Her goals for the company’s future are to present world-class, high-caliber singing, to maintain the vocal competition, and to provide training to the next generation of singers.
Singing for survival
The largest roadblock is a lack of human capital, i.e. staff.
Festival Opera once operated with a small full-time staff of about seven people and staffed up seasonally during the summer months. Currently, only Cornetti and a part-time education officer are working.
Hiring new employees is the company’s next priority, Cornetti said.

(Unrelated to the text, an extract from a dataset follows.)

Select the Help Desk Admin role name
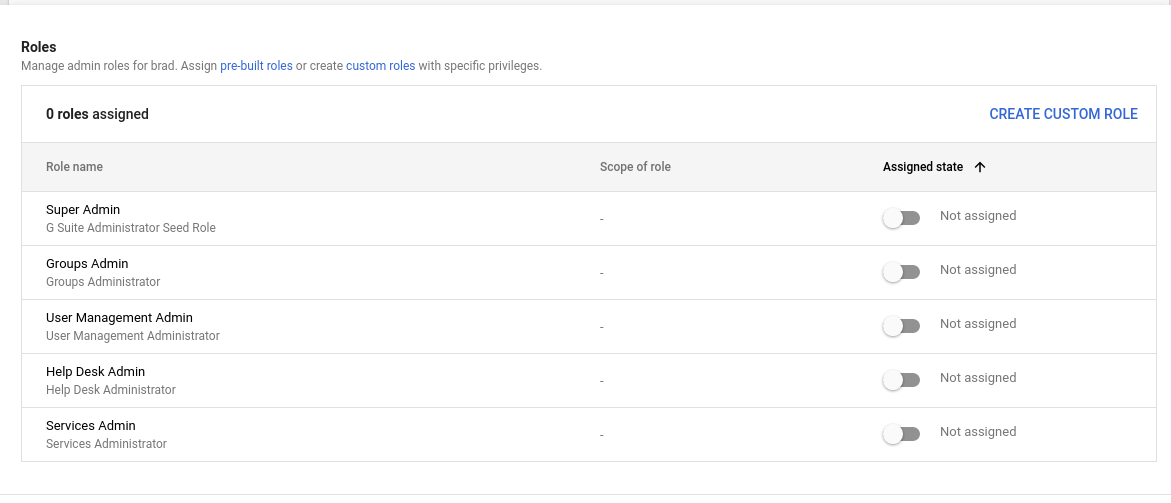Viewport: 1171px width, 503px height. coord(95,372)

Once a team is in place, putting on productions again will be a matter of fundraising. Cornetti is hesitant to name a dollar figure for how much it would take to begin putting on operas again, but hedged that it would cost $500,000 at a minimum.

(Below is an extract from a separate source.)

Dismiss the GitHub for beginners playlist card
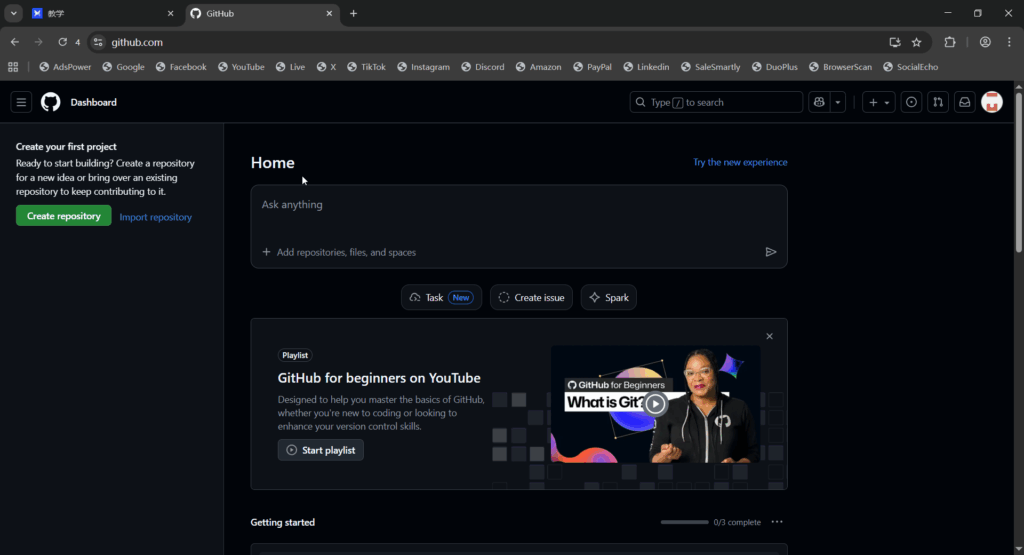The width and height of the screenshot is (1024, 555). click(769, 337)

“I could get away with half a million, maybe,” she said. “I don’t know what the exact number is, yet.
“But I can I can tell you this, I can only do what I have raised.”
The renowned opera singer believes that opera companies should focus primarily on voice and music rather than spending heavily on elaborate sets. She is tapping her own network of singers for appearances on her recital series to showcase some of the world’s top voices.
Cornetti sees a return to prioritizing the emotional power of music as necessary for her company’s — and perhaps the opera field’s — very survival.
“I’m keeping my world alive in my city,” she said. “Because I think my city deserves to hear the best that I can possibly provide.”